Start
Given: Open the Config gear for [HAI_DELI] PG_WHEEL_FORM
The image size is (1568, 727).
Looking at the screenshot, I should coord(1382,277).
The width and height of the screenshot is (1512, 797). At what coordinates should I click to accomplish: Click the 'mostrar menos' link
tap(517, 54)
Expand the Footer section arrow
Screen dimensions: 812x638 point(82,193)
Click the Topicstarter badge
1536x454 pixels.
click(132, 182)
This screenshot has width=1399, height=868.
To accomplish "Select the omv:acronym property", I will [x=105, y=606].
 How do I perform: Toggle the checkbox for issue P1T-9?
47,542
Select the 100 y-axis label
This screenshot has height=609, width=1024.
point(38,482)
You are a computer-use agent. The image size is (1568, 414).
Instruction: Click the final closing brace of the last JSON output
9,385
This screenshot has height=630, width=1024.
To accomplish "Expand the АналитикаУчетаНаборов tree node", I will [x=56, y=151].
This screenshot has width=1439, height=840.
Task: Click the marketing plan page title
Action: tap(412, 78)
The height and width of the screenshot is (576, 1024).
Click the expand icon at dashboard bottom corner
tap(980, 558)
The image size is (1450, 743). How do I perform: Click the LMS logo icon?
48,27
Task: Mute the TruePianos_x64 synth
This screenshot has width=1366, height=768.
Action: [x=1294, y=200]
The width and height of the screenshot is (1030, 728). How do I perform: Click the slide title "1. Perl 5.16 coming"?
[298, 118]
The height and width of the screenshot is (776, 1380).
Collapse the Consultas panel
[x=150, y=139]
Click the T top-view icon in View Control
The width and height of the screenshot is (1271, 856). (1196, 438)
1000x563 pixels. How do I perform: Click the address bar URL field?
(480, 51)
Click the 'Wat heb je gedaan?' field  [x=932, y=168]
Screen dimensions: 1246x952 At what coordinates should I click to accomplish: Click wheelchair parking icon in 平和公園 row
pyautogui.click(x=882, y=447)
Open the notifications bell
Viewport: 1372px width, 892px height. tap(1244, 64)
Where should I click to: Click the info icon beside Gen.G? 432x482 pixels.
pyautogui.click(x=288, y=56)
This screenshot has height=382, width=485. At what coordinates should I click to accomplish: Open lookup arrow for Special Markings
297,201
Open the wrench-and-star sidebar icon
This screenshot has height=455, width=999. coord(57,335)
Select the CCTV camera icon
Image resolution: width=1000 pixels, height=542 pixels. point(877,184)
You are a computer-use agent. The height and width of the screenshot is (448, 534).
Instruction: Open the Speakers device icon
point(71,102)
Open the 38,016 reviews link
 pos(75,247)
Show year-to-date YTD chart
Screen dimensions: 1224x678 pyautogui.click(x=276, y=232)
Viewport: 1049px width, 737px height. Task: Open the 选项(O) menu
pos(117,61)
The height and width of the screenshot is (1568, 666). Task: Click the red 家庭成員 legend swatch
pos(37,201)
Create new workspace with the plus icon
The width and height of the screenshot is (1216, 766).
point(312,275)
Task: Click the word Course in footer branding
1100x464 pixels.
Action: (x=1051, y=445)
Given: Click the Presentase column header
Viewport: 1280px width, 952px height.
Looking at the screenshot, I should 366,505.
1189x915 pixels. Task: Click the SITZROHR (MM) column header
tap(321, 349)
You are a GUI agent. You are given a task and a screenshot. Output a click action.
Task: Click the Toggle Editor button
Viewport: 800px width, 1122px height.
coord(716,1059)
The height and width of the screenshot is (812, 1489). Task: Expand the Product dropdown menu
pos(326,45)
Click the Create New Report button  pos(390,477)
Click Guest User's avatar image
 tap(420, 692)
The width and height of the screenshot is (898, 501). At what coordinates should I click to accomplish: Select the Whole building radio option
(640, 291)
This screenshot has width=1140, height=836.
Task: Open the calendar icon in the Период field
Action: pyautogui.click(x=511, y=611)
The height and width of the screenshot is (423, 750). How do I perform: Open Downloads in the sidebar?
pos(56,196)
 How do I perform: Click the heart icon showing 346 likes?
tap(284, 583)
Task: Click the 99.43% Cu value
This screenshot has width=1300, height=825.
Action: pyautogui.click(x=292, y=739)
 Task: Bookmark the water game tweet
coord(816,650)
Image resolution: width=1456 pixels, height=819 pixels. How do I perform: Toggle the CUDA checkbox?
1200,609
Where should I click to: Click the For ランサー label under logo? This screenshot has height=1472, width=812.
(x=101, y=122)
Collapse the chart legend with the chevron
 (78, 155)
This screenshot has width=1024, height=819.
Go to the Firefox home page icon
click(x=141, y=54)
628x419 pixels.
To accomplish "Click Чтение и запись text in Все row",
End
Challenge:
Please retype the material from the line with "The height and width of the screenshot is (1568, 666)." up to and including the line with "Action: pyautogui.click(x=511, y=611)", keeping every line unchanged.

The result:
The height and width of the screenshot is (1568, 666). Task: Click the red 家庭成員 legend swatch
pos(37,201)
Create new workspace with the plus icon
The width and height of the screenshot is (1216, 766).
point(312,275)
Task: Click the word Course in footer branding
1100x464 pixels.
Action: (x=1051, y=445)
Given: Click the Presentase column header
Viewport: 1280px width, 952px height.
Looking at the screenshot, I should 366,505.
1189x915 pixels. Task: Click the SITZROHR (MM) column header
tap(321, 349)
You are a GUI agent. You are given a task and a screenshot. Output a click action.
Task: Click the Toggle Editor button
Viewport: 800px width, 1122px height.
coord(716,1059)
The height and width of the screenshot is (812, 1489). Task: Expand the Product dropdown menu
pos(326,45)
Click the Create New Report button  pos(390,477)
Click Guest User's avatar image
 tap(420, 692)
The width and height of the screenshot is (898, 501). At what coordinates should I click to accomplish: Select the Whole building radio option
(640, 291)
This screenshot has width=1140, height=836.
Task: Open the calendar icon in the Период field
Action: pyautogui.click(x=511, y=611)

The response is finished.